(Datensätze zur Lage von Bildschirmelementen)
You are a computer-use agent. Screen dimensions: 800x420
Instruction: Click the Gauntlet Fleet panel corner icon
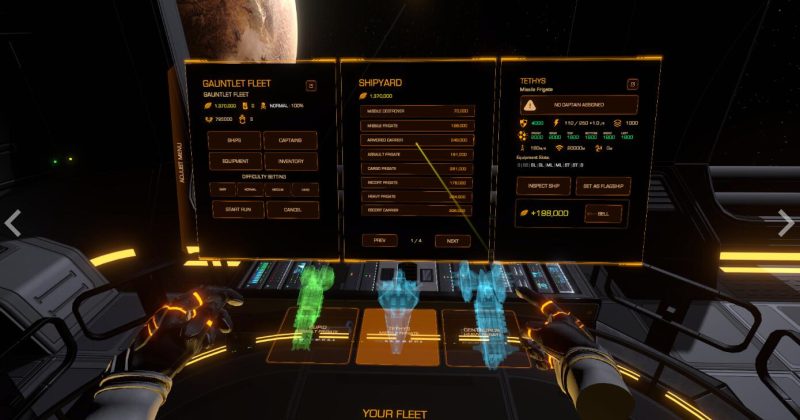pos(310,86)
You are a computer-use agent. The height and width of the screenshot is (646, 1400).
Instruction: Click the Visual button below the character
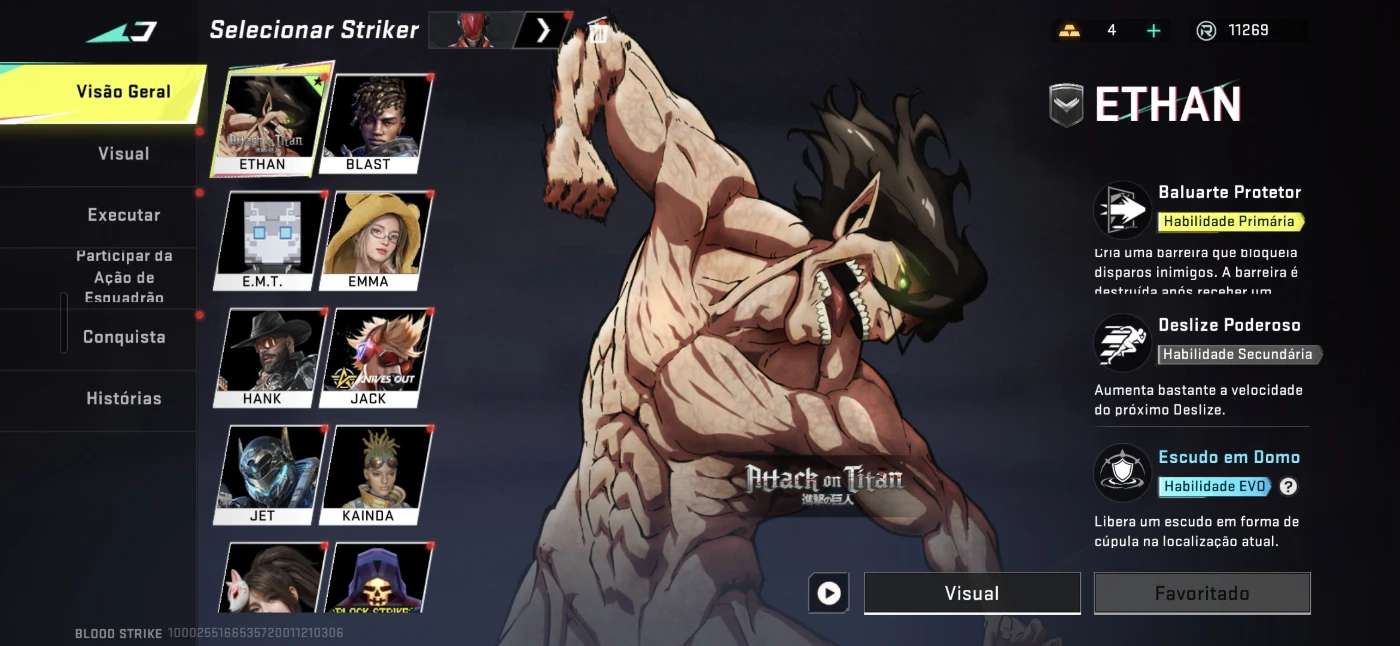(x=972, y=593)
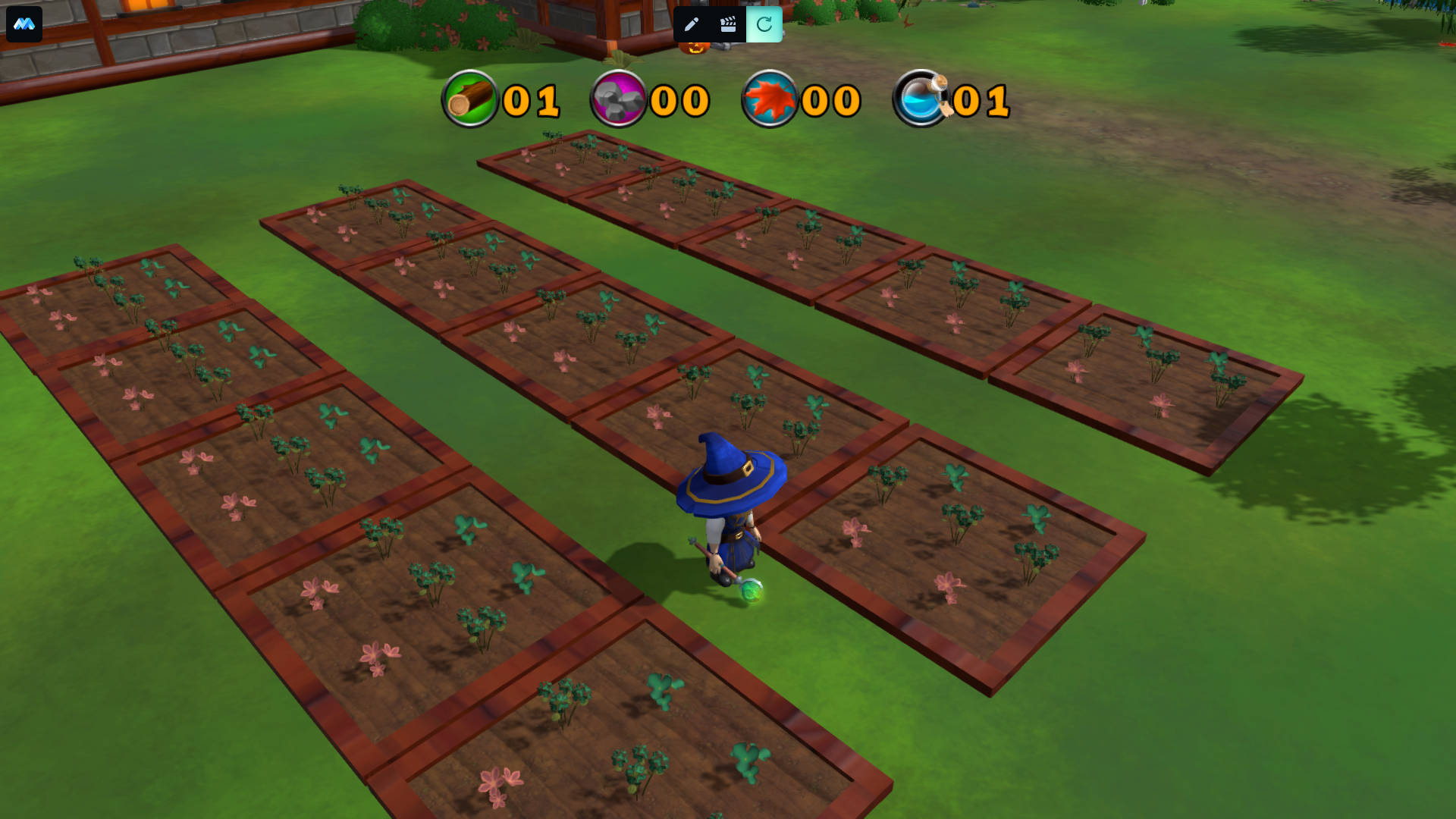Open the clapperboard scene button

[728, 24]
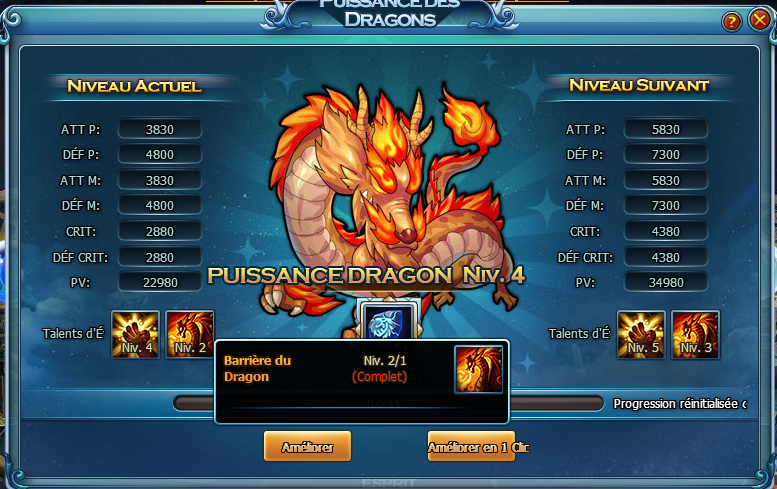View next level talent icon Niv. 5
This screenshot has height=489, width=777.
point(641,334)
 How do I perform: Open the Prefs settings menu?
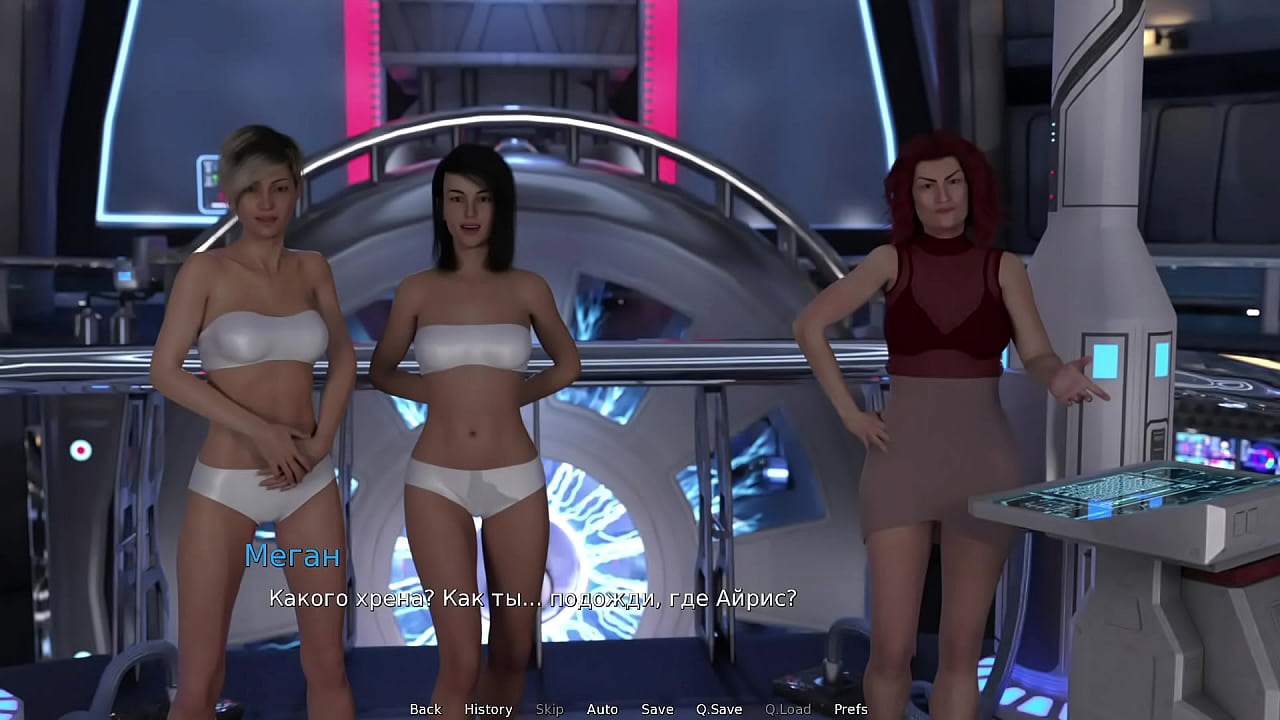[x=851, y=709]
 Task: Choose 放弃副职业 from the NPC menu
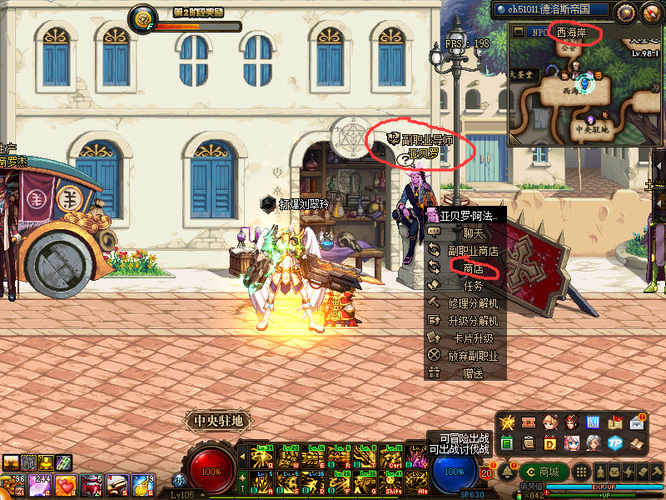(x=473, y=355)
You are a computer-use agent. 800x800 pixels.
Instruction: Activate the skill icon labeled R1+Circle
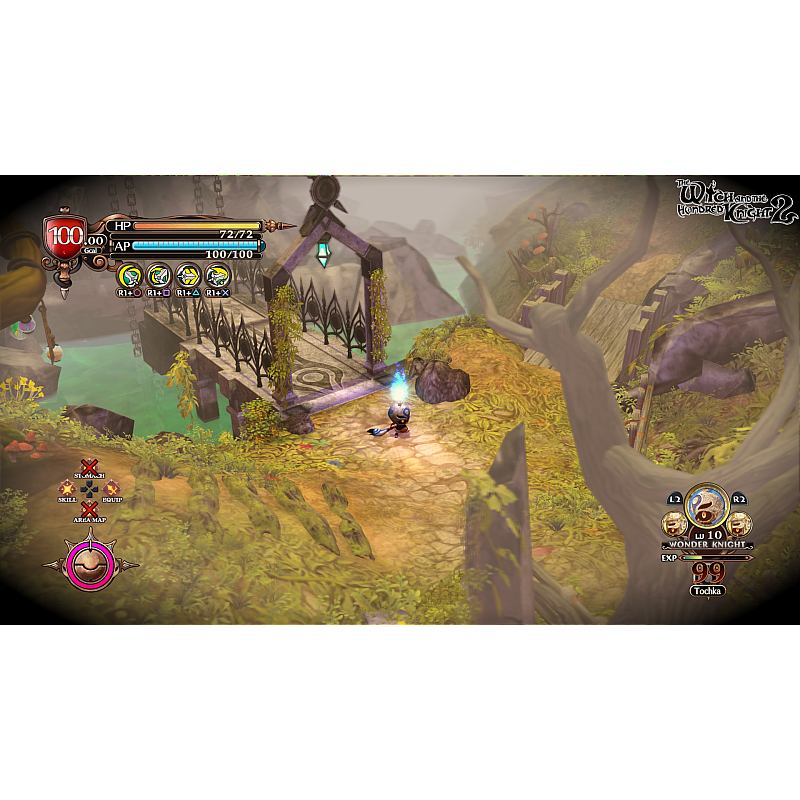(129, 275)
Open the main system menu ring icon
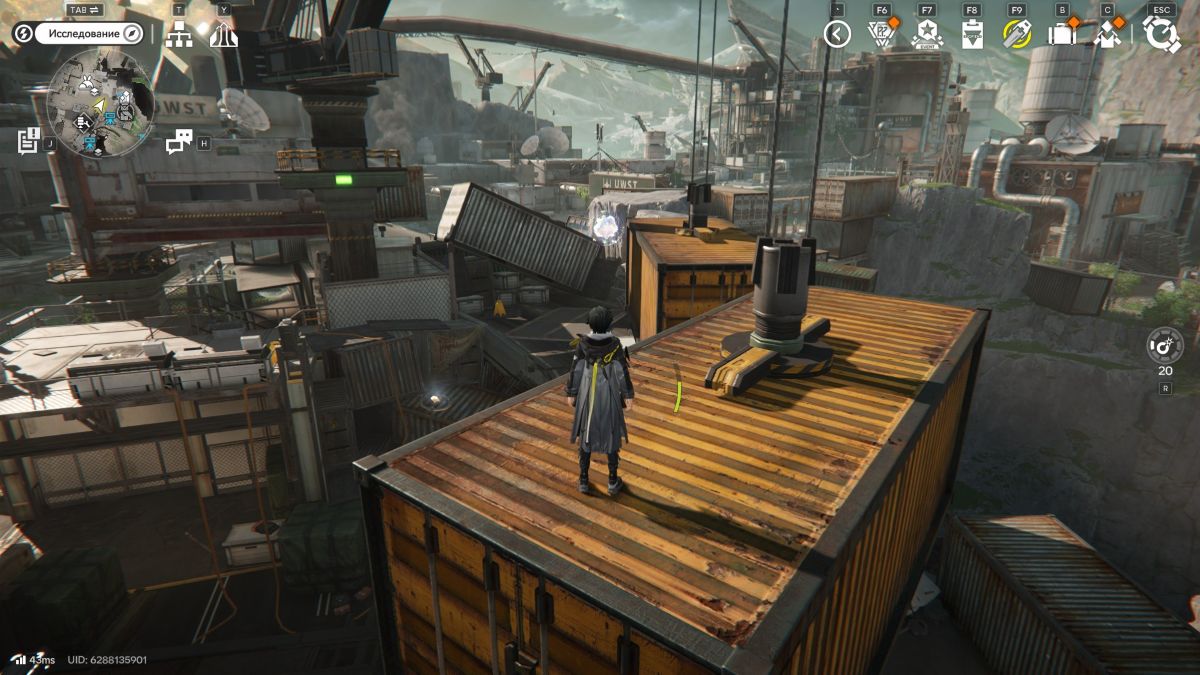 click(x=1161, y=34)
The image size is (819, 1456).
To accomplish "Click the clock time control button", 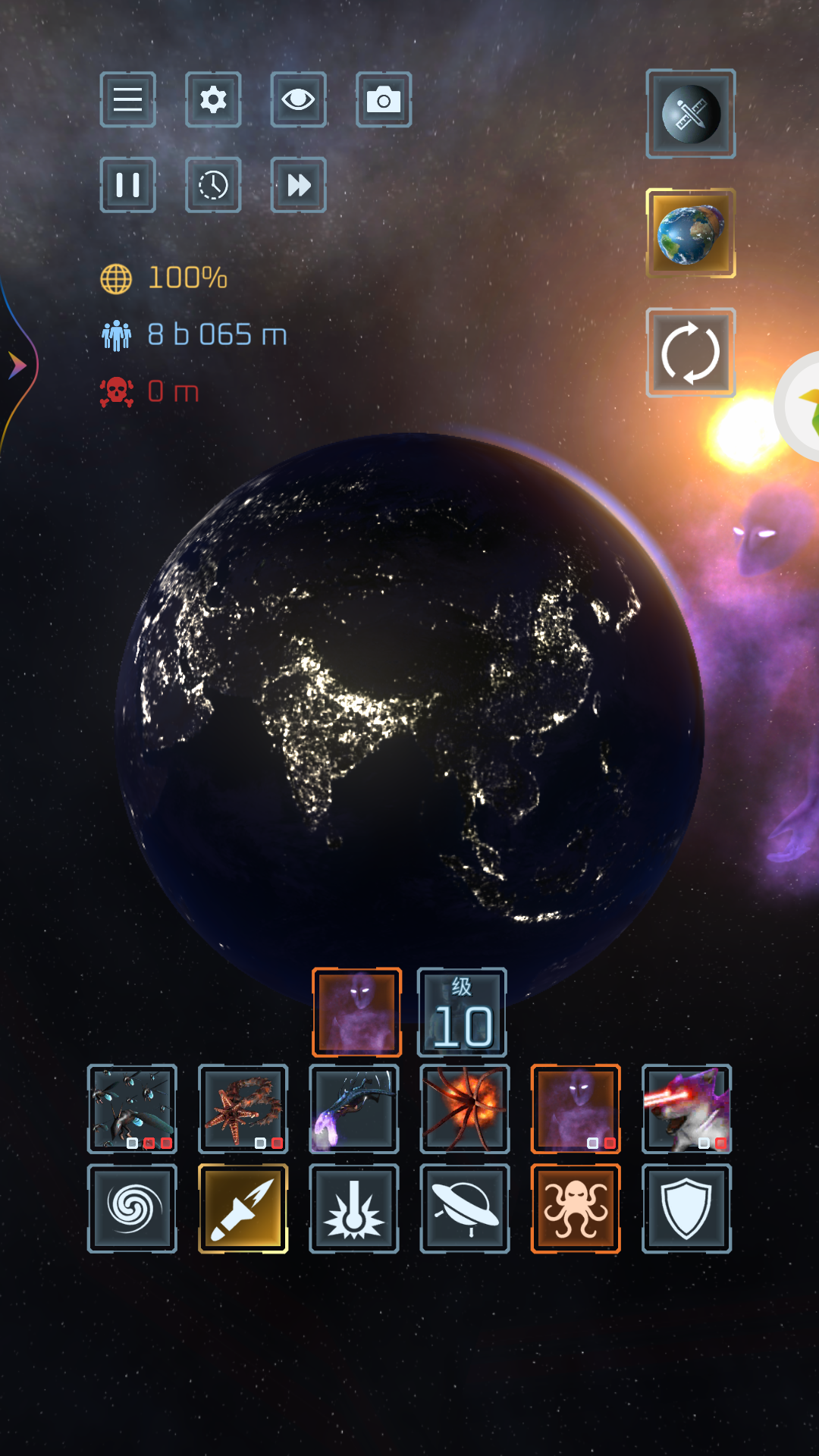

> **GESTELLTE AUFGABE**
Gib die Zeilen vom Anfang der Auflistung bis einschließlich der Zeile, die „[x=851, y=709]“ enthält, als nummerierte Liste wieder. Lass dabei Leerzeilen und die Bilder weg.

> **VOLLSTÄNDIGE ANTWORT**
1. You are a computer-use agent. Screen dimensions: 800x420
2. Instruction: Click the Gauntlet Fleet panel corner icon
3. pos(310,86)
4. You are a computer-use agent. The height and width of the screenshot is (646, 1400).
5. Instruction: Click the Visual button below the character
6. (x=972, y=593)
7. Open the clapperboard scene button
8. [728, 24]
9. View next level talent icon Niv. 5
10. This screenshot has height=489, width=777.
11. point(641,334)
12.  How do I perform: Open the Prefs settings menu?
13. [x=851, y=709]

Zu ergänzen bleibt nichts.